- **DIRECTIONS**:
Give back every record below precisely as written.

Saved data entries:
^^^^

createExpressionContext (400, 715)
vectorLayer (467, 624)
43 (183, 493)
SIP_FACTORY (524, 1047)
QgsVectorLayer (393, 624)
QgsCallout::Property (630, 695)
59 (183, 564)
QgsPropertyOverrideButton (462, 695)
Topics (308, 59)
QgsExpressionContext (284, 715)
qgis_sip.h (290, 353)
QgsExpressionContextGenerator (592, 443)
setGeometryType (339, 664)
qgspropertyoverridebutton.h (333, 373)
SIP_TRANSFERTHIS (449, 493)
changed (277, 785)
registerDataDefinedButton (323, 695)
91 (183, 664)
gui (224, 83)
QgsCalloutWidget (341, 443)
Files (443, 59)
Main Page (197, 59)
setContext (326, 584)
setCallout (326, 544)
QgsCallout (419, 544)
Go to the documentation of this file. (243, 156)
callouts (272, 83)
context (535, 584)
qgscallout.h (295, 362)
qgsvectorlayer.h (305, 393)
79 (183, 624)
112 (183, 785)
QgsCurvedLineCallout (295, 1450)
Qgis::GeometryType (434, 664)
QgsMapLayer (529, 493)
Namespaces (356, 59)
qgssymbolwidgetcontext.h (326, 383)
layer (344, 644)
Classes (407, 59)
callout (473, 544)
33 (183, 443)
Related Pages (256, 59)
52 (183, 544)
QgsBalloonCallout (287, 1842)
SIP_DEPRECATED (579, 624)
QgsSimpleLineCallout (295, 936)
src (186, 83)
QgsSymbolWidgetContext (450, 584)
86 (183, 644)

^^^^

- **TASK SOLUTION**:
createExpressionContext (400, 715)
vectorLayer (467, 624)
43 (183, 493)
SIP_FACTORY (524, 1047)
QgsVectorLayer (393, 624)
QgsCallout::Property (630, 695)
59 (183, 564)
QgsPropertyOverrideButton (462, 695)
Topics (308, 59)
QgsExpressionContext (284, 715)
qgis_sip.h (290, 353)
QgsExpressionContextGenerator (592, 443)
setGeometryType (339, 664)
qgspropertyoverridebutton.h (333, 373)
SIP_TRANSFERTHIS (449, 493)
changed (277, 785)
registerDataDefinedButton (323, 695)
91 (183, 664)
gui (224, 83)
QgsCalloutWidget (341, 443)
Files (443, 59)
Main Page (197, 59)
setContext (326, 584)
setCallout (326, 544)
QgsCallout (419, 544)
Go to the documentation of this file. (243, 156)
callouts (272, 83)
context (535, 584)
qgscallout.h (295, 362)
qgsvectorlayer.h (305, 393)
79 (183, 624)
112 (183, 785)
QgsCurvedLineCallout (295, 1450)
Qgis::GeometryType (434, 664)
QgsMapLayer (529, 493)
Namespaces (356, 59)
qgssymbolwidgetcontext.h (326, 383)
layer (344, 644)
Classes (407, 59)
callout (473, 544)
33 (183, 443)
Related Pages (256, 59)
52 (183, 544)
QgsBalloonCallout (287, 1842)
SIP_DEPRECATED (579, 624)
QgsSimpleLineCallout (295, 936)
src (186, 83)
QgsSymbolWidgetContext (450, 584)
86 (183, 644)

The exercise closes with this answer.